Domain 3: Processing Flashcards
Of the following tools with Amazon EMR, which one is used for querying multiple data stores at once?
1) Presto
2) Hue
3) Ganglia
4) Ambari
1) Presto
Which one of the following statements is NOT TRUE regarding EMR Notebooks?
1) EMR notebook is stopped if is idle for an extended time
2) EMR notebook integrates with repositories for version control, including GitHub, CodeCommit, and BitBucket
3) EMR Notebooks can be opened without logging into the AWS Management Console
4) You can not attach your notebook to a Kerberos enabled EMR cluster
3) To create or open a notebook and run queries on your EMR cluster you need to log into the AWS Management Console.
When you delete your EMR cluster, what happens to the EBS volumes?
1) EMR will delete the volumes once the EMR cluster is terminated
2) EBS volumes are preserved
2) EBS volumes will be deleted. f you don’t want the data on your cluster to be ephemeral, be sure to store or copy it in S3.
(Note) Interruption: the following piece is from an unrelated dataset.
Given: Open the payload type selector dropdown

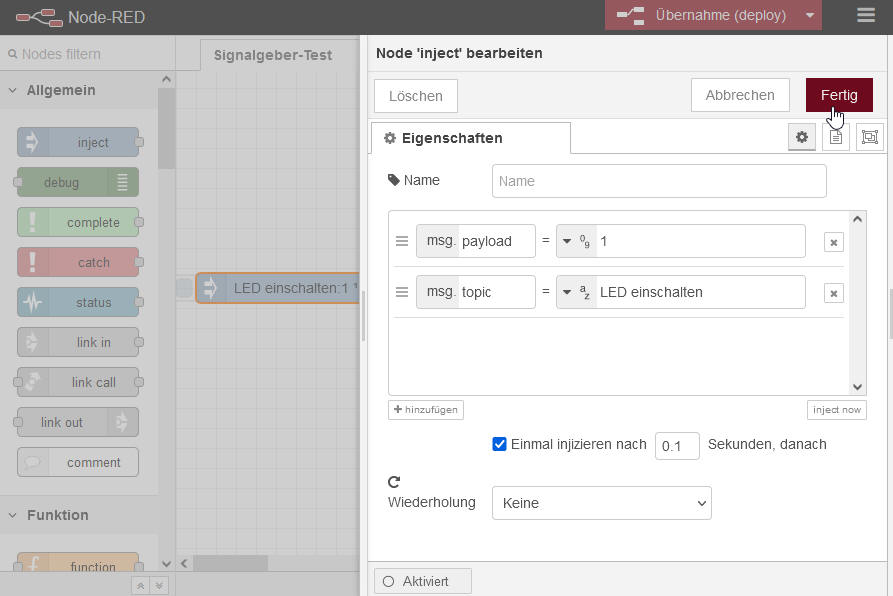Looking at the screenshot, I should click(576, 241).
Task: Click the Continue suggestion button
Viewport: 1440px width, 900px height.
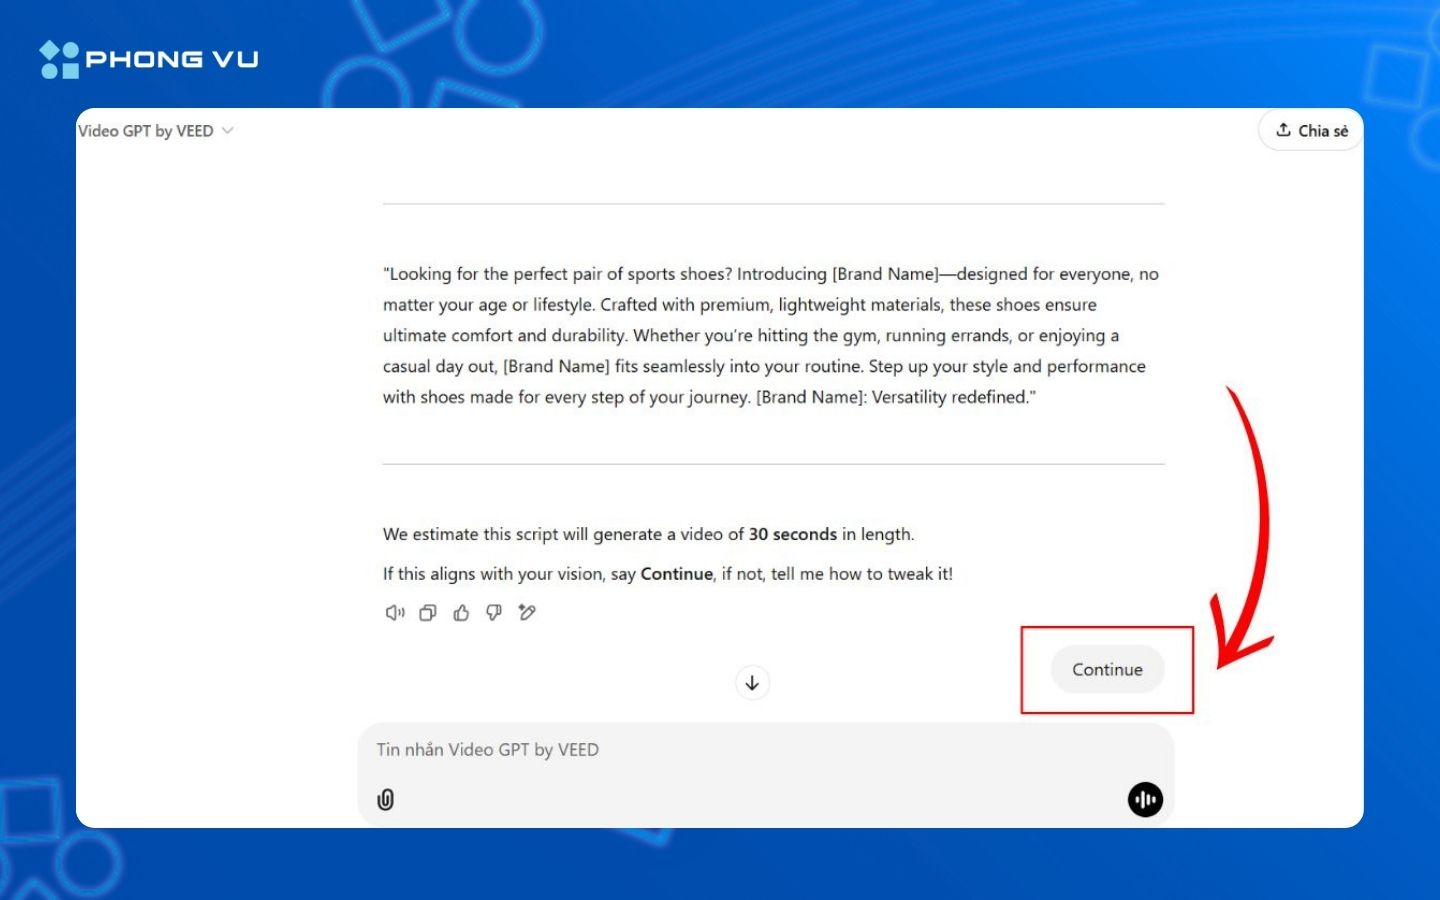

Which one of the following statements is NOT TRUE regarding Apache Pig?
1) Pig supports interactive and batch cluster types
2) Pig is operated by a SQL-like language called Pig Latin
3) When used with Amazon EMR, Pig allows accessing multiple file systems
4) Pig supports access through JDBC
4) Pig doesn’t support access through JDBC
What is the simplest way to make sure the metadata under Glue Data Catalog is always up-to-date and in-sync with the underlying data without your intervention each time?
1) Schedule crawlers to run periodically
2) Using Glue API
3) Using the AWS Console
1) Crawlers may be easily scheduled to run periodically while defining them.
Which programming languages can be used to write ETL code for AWS Glue?
1) Python and Java
2) Python and Scala
3) Python and Node.JS
4) Scala and C#
2) Python and Scala are the primary language for Spark - Glue ETL runs on Apache Spark under the hood
How can you be notified of the execution of AWS Glue jobs?
1) Cloudwatch + SNS
2) Cloudwatch + SES
3) Glue events + SES
1) AWS Glue outputs its progress into CloudWatch, which in turn may be integrated with the SNS
You are going to be working with objects arriving in S3. Once they arrive you want to use AWS Lambda as a part of an AWS Data Pipeline to process and transform the data. How can you easily configure Lambda to know the data has arrived in a bucket?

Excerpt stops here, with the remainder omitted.